*** Dataset records

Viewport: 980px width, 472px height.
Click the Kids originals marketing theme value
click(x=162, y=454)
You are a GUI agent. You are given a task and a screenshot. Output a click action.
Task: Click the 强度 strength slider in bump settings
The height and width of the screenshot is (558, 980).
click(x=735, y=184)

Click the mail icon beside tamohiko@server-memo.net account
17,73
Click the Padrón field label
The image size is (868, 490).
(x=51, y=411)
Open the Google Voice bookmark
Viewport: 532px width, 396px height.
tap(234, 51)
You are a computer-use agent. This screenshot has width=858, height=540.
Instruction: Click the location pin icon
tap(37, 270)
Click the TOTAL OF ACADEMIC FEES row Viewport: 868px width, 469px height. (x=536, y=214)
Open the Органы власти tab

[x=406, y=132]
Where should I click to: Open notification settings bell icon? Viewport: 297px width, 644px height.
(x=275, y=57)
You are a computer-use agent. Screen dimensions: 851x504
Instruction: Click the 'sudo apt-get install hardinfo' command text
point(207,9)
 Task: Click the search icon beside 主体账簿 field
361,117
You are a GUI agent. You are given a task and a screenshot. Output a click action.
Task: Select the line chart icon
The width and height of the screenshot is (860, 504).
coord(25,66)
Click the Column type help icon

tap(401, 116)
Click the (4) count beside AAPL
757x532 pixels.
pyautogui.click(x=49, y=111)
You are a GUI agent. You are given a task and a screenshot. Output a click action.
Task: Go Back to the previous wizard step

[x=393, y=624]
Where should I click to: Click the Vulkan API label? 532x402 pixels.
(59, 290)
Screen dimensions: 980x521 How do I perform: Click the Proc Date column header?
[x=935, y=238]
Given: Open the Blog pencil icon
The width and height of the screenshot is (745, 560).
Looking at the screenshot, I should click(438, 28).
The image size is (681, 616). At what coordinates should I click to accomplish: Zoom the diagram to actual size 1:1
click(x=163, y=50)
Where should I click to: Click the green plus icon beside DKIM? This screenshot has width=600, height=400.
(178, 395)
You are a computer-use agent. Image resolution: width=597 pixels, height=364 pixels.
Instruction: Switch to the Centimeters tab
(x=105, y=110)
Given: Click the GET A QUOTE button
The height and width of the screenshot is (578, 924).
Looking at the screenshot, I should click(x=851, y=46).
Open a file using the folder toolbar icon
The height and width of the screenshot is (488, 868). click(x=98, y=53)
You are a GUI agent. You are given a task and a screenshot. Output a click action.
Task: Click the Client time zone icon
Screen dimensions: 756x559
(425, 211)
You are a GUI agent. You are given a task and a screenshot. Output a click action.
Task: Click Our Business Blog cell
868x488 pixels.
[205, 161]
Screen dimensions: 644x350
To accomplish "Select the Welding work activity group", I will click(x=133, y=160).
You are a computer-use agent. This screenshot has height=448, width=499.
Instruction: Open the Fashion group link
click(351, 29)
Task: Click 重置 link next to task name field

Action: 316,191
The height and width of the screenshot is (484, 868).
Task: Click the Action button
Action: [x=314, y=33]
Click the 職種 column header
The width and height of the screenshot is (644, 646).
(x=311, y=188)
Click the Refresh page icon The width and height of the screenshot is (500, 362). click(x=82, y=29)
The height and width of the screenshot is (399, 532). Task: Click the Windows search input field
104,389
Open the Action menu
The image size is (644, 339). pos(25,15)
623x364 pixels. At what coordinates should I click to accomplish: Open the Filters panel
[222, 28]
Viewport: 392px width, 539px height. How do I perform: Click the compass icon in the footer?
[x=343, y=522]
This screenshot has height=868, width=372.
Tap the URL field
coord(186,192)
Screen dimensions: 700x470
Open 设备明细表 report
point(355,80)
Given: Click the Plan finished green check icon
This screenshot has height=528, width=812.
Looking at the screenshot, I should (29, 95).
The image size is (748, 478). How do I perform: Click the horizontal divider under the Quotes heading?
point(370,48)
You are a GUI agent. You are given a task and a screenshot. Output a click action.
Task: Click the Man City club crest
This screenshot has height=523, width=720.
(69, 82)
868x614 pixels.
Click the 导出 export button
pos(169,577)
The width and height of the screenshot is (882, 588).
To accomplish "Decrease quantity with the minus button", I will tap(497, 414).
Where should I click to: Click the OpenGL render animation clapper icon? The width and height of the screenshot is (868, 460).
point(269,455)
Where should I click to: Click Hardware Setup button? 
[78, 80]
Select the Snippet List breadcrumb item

******

About this task:
In full and without changes, copy the entries above.

Answer for the task:
Viewport: 980px width, 472px height.
Click the Kids originals marketing theme value
click(x=162, y=454)
You are a GUI agent. You are given a task and a screenshot. Output a click action.
Task: Click the 强度 strength slider in bump settings
The height and width of the screenshot is (558, 980).
click(x=735, y=184)

Click the mail icon beside tamohiko@server-memo.net account
17,73
Click the Padrón field label
The image size is (868, 490).
(x=51, y=411)
Open the Google Voice bookmark
Viewport: 532px width, 396px height.
tap(234, 51)
You are a computer-use agent. This screenshot has width=858, height=540.
Instruction: Click the location pin icon
tap(37, 270)
Click the TOTAL OF ACADEMIC FEES row Viewport: 868px width, 469px height. (x=536, y=214)
Open the Органы власти tab

[x=406, y=132]
Where should I click to: Open notification settings bell icon? Viewport: 297px width, 644px height.
(x=275, y=57)
You are a computer-use agent. Screen dimensions: 851x504
Instruction: Click the 'sudo apt-get install hardinfo' command text
point(207,9)
 Task: Click the search icon beside 主体账簿 field
361,117
You are a GUI agent. You are given a task and a screenshot. Output a click action.
Task: Select the line chart icon
The width and height of the screenshot is (860, 504).
coord(25,66)
Click the Column type help icon

tap(401, 116)
Click the (4) count beside AAPL
757x532 pixels.
pyautogui.click(x=49, y=111)
You are a GUI agent. You are given a task and a screenshot. Output a click action.
Task: Go Back to the previous wizard step

[x=393, y=624]
Where should I click to: Click the Vulkan API label? 532x402 pixels.
(59, 290)
Screen dimensions: 980x521 How do I perform: Click the Proc Date column header?
[x=935, y=238]
Given: Open the Blog pencil icon
The width and height of the screenshot is (745, 560).
Looking at the screenshot, I should click(438, 28).
The image size is (681, 616). At what coordinates should I click to accomplish: Zoom the diagram to actual size 1:1
click(x=163, y=50)
Where should I click to: Click the green plus icon beside DKIM? This screenshot has width=600, height=400.
(178, 395)
You are a computer-use agent. Image resolution: width=597 pixels, height=364 pixels.
Instruction: Switch to the Centimeters tab
(x=105, y=110)
Given: Click the GET A QUOTE button
The height and width of the screenshot is (578, 924).
Looking at the screenshot, I should click(x=851, y=46).
Open a file using the folder toolbar icon
The height and width of the screenshot is (488, 868). click(x=98, y=53)
You are a GUI agent. You are given a task and a screenshot. Output a click action.
Task: Click the Client time zone icon
Screen dimensions: 756x559
(425, 211)
You are a GUI agent. You are given a task and a screenshot. Output a click action.
Task: Click Our Business Blog cell
868x488 pixels.
[205, 161]
Screen dimensions: 644x350
To accomplish "Select the Welding work activity group", I will click(x=133, y=160).
You are a computer-use agent. This screenshot has height=448, width=499.
Instruction: Open the Fashion group link
click(351, 29)
Task: Click 重置 link next to task name field

Action: 316,191
The height and width of the screenshot is (484, 868).
Task: Click the Action button
Action: [x=314, y=33]
Click the 職種 column header
The width and height of the screenshot is (644, 646).
(x=311, y=188)
Click the Refresh page icon The width and height of the screenshot is (500, 362). click(x=82, y=29)
The height and width of the screenshot is (399, 532). Task: Click the Windows search input field
104,389
Open the Action menu
The image size is (644, 339). pos(25,15)
623x364 pixels. At what coordinates should I click to accomplish: Open the Filters panel
[222, 28]
Viewport: 392px width, 539px height. How do I perform: Click the compass icon in the footer?
[x=343, y=522]
This screenshot has height=868, width=372.
Tap the URL field
coord(186,192)
Screen dimensions: 700x470
Open 设备明细表 report
point(355,80)
Given: Click the Plan finished green check icon
This screenshot has height=528, width=812.
Looking at the screenshot, I should (29, 95).
The image size is (748, 478). How do I perform: Click the horizontal divider under the Quotes heading?
point(370,48)
You are a GUI agent. You are given a task and a screenshot. Output a click action.
Task: Click the Man City club crest
This screenshot has height=523, width=720.
(69, 82)
868x614 pixels.
Click the 导出 export button
pos(169,577)
The width and height of the screenshot is (882, 588).
To accomplish "Decrease quantity with the minus button", I will tap(497, 414).
Where should I click to: Click the OpenGL render animation clapper icon? The width and height of the screenshot is (868, 460).
point(269,455)
Where should I click to: Click Hardware Setup button? 
[78, 80]
Select the Snippet List breadcrumb item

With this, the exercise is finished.